Update the lines between the one holding "The width and height of the screenshot is (960, 697)." and the one holding "(x=1538, y=294)", inclusive, so that "Miter joins" becomes "Round joins". Give back only those lines, otherwise unchanged.

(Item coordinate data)
● ● ● ●

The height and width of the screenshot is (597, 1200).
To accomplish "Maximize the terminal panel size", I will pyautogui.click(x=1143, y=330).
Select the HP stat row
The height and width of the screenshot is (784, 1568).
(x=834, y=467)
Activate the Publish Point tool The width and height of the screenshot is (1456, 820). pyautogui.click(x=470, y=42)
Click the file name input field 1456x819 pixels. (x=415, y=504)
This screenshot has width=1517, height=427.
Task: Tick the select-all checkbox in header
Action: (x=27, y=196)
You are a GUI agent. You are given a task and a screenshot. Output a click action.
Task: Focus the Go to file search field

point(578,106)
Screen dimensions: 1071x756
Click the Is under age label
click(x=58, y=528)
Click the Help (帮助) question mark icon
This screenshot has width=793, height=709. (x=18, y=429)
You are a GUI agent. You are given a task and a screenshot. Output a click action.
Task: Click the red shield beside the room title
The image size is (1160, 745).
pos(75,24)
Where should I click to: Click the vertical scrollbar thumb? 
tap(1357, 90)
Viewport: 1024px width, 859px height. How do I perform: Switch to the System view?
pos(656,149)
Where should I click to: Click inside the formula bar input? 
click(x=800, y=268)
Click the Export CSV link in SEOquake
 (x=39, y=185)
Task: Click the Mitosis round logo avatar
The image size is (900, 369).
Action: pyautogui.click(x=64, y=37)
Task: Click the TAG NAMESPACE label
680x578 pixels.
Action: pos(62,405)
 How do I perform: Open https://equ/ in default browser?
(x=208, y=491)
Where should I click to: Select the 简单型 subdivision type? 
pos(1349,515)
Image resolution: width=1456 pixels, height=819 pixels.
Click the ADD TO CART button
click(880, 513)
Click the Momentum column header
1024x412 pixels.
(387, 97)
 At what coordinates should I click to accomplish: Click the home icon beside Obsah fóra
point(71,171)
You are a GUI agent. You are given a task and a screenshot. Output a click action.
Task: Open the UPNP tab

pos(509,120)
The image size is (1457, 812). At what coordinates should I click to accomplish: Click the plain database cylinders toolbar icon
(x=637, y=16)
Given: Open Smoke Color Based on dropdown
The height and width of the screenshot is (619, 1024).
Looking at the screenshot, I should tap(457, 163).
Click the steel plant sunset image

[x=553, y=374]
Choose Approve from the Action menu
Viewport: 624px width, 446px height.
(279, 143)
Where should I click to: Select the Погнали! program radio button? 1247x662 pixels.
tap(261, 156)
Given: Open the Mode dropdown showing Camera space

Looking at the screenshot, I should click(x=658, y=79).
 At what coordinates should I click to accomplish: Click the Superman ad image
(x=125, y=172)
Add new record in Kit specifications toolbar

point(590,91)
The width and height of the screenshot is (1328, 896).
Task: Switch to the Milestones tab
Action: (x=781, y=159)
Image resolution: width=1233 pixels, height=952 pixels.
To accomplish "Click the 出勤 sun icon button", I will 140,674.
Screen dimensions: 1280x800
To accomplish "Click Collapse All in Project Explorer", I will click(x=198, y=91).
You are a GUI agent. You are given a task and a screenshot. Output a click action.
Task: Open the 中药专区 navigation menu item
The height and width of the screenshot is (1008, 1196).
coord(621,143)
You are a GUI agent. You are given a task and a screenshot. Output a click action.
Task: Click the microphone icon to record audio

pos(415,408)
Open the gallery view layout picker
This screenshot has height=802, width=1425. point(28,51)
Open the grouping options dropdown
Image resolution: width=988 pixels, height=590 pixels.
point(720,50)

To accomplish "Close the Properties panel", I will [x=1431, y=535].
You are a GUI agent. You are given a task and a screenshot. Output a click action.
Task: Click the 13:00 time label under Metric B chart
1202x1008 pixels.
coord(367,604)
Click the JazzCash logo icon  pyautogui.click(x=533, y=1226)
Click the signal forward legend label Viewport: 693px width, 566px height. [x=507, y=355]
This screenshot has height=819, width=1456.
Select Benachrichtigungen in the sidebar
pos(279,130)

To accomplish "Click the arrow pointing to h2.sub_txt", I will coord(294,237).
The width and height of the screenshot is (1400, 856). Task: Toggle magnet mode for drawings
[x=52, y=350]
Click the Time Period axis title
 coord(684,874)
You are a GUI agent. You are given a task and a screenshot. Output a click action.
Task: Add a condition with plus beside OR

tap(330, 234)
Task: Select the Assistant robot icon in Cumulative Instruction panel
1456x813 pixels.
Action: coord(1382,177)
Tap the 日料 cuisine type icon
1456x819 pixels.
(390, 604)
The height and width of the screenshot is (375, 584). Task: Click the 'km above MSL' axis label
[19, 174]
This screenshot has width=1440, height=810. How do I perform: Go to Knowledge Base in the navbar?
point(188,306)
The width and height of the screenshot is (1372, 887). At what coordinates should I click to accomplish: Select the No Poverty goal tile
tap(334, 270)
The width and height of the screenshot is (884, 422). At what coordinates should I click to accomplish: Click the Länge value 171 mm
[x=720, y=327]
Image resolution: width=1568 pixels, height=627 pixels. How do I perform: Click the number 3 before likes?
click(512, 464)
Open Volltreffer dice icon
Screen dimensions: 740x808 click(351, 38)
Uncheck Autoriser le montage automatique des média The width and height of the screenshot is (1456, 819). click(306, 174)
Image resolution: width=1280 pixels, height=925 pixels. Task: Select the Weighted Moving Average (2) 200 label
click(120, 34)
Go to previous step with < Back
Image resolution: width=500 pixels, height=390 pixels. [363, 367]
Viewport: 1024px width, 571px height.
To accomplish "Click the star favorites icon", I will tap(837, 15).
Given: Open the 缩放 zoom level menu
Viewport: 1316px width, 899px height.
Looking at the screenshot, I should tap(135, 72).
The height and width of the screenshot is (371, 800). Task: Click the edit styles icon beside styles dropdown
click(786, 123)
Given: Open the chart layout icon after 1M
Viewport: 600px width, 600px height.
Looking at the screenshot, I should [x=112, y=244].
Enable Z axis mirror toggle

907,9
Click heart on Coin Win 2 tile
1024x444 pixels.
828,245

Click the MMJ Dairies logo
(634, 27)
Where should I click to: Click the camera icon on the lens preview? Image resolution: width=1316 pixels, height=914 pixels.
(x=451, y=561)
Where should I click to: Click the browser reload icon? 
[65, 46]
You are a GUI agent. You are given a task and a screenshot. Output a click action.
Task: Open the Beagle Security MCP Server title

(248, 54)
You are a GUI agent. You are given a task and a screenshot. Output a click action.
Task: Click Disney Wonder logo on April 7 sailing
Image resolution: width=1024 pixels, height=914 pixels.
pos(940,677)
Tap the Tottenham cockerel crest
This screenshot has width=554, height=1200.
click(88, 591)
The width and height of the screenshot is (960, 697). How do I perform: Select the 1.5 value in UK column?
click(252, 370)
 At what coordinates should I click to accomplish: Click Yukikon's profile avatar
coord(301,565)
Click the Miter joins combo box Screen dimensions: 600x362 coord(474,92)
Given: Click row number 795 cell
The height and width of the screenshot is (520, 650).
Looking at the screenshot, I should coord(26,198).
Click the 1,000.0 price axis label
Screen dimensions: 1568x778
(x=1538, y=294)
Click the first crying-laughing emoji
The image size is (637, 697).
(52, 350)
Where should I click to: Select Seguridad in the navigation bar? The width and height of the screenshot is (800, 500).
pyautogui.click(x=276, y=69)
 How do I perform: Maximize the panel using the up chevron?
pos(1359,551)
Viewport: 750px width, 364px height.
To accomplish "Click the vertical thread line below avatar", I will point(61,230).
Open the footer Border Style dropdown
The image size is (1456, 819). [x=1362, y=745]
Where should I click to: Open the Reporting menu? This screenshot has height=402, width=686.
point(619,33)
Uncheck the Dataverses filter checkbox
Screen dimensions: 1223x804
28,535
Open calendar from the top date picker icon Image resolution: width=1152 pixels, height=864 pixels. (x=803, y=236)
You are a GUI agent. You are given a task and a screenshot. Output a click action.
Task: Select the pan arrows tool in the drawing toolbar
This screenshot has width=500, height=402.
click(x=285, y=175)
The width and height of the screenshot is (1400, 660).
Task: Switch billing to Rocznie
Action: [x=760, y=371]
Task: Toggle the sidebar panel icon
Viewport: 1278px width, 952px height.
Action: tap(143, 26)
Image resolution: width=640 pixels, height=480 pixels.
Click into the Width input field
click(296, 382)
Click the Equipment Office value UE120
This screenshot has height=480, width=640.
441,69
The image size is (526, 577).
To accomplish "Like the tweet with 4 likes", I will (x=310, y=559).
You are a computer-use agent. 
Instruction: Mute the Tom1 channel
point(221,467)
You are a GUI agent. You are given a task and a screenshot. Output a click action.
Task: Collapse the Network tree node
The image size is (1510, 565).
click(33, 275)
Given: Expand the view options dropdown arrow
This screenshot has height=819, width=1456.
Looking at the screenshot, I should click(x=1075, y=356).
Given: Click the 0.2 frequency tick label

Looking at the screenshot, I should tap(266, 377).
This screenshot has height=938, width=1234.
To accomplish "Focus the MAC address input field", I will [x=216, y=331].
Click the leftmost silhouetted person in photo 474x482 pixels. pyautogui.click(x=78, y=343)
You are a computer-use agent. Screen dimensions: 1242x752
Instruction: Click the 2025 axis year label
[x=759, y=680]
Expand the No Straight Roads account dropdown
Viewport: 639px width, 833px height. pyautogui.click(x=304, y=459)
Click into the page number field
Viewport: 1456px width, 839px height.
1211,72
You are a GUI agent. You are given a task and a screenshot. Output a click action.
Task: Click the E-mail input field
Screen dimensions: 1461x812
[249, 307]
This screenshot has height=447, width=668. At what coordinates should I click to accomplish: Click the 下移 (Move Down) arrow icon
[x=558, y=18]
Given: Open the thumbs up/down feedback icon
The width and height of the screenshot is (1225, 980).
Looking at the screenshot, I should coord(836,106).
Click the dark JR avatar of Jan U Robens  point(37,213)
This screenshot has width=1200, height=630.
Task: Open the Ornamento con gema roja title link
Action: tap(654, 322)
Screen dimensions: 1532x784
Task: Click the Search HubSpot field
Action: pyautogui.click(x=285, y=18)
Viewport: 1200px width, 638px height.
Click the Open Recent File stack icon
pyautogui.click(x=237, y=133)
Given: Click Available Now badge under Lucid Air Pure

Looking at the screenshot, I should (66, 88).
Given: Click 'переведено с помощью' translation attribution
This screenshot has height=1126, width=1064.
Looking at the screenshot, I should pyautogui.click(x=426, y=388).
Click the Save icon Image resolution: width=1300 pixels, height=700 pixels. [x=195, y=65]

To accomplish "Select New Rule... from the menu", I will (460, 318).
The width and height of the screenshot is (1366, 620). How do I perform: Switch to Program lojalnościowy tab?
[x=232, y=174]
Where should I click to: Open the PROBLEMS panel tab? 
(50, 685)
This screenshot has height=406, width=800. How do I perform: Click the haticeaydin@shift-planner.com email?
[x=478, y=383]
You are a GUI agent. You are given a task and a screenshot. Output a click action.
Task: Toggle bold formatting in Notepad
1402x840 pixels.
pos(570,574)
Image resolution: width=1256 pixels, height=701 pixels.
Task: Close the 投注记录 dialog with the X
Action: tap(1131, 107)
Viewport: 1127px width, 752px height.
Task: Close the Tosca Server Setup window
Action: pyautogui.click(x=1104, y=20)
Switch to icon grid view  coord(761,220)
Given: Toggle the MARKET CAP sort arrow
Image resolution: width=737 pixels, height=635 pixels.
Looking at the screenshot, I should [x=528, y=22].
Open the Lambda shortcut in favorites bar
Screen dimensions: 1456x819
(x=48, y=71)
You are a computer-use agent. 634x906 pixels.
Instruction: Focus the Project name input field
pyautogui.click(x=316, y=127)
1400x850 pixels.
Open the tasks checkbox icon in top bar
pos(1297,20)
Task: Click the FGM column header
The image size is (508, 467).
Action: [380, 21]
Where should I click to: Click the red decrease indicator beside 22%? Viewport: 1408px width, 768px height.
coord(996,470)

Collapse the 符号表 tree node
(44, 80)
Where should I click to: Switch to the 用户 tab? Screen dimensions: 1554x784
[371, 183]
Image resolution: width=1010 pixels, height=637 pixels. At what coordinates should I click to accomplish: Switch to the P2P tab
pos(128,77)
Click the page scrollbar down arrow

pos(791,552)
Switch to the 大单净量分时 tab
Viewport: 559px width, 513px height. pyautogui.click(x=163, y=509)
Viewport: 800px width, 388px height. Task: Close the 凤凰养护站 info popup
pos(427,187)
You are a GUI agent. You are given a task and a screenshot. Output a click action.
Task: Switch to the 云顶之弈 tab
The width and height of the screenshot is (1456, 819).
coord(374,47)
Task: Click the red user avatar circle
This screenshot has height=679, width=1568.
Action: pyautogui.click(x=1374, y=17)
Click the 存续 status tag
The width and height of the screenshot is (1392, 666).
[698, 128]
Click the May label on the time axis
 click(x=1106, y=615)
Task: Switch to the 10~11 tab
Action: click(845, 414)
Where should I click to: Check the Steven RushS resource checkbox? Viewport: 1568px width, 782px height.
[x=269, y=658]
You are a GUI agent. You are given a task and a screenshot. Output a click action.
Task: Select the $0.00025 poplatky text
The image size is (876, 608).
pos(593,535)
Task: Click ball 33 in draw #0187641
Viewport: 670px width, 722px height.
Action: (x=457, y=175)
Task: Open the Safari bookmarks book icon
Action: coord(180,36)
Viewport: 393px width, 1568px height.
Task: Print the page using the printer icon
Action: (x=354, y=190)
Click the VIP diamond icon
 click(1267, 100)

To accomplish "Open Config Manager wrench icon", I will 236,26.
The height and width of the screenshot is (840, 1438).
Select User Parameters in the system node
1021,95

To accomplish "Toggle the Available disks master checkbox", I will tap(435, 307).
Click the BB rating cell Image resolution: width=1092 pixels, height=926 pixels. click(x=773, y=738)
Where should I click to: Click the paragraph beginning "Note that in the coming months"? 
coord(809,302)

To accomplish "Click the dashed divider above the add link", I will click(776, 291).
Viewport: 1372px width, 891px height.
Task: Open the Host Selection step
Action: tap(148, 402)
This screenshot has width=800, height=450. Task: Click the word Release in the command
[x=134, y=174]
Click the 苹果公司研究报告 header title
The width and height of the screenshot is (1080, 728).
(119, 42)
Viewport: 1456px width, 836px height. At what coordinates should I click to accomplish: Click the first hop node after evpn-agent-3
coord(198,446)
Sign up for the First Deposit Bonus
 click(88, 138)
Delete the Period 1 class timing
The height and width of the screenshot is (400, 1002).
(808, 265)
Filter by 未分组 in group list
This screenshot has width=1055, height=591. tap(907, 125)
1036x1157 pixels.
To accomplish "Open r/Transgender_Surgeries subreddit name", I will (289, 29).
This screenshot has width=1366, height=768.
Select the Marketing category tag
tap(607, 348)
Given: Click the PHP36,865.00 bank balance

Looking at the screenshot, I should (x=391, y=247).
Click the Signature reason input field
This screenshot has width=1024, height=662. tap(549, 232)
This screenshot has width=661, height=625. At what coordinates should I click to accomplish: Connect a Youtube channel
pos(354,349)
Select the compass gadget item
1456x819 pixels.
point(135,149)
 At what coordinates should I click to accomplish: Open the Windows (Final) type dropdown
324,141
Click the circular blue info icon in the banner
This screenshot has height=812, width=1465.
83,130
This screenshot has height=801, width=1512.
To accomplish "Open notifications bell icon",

● ● ● ●

EXERCISE OUTPUT ::
The width and height of the screenshot is (960, 697). How do I perform: Select the 1.5 value in UK column?
click(252, 370)
 At what coordinates should I click to accomplish: Click Yukikon's profile avatar
coord(301,565)
Click the Round joins combo box Screen dimensions: 600x362 coord(474,92)
Given: Click row number 795 cell
The height and width of the screenshot is (520, 650).
Looking at the screenshot, I should coord(26,198).
Click the 1,000.0 price axis label
Screen dimensions: 1568x778
(x=1538, y=294)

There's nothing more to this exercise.